"There is a lovely song called 'Alive' by Mara Carlyle that opens with the lines:

I'm surprised by the sun every day I wake up,
I'm surprised by waking up!

"Mara's voice swings from woozy to perky as she sings, mimicking the change from slumber to consciousness. What's cute about the lyric is that it reenacts the childlike wonder of waking up, the wonder that the world is still there, that the person waking still exists. Even for grown-ups, waking after too little sleep, or with a hangover, or beside the wrong lover, or following a series of troubled dreams, there is a moment, just before the jaundice or despair reloads, when simply to be awake again, and still alive, is an amazing surprise.

"Why is that? Why, even though we do it every single day of our lives, can waking up still surprise us? Is it precisely because, until that moment, you were sleeping and therefore not alert enough to be able to predict that you were about to wake up? If that is so, then technically speaking waking up can't not be a surprise — because right before it you are, by definition, asleep.

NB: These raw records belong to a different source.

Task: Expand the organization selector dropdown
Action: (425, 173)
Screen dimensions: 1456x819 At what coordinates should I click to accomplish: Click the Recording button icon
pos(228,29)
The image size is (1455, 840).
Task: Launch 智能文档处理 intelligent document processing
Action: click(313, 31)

"So even though waking up might be the most foreseeable event in our lives, as dependable as the sun rising in the morning, we never actually see it coming. Predictable and unpredictable in equal measure, waking up is a paradox, a kink in the straight logic of things, which is just one of the reasons why it's worth thinking about. In fact, as ordinary as it seems, waking up is one of the profoundest actions we can take. It may sound odd to say that there is a philosophy of waking up, but in a way the whole of philosophy is about nothing else."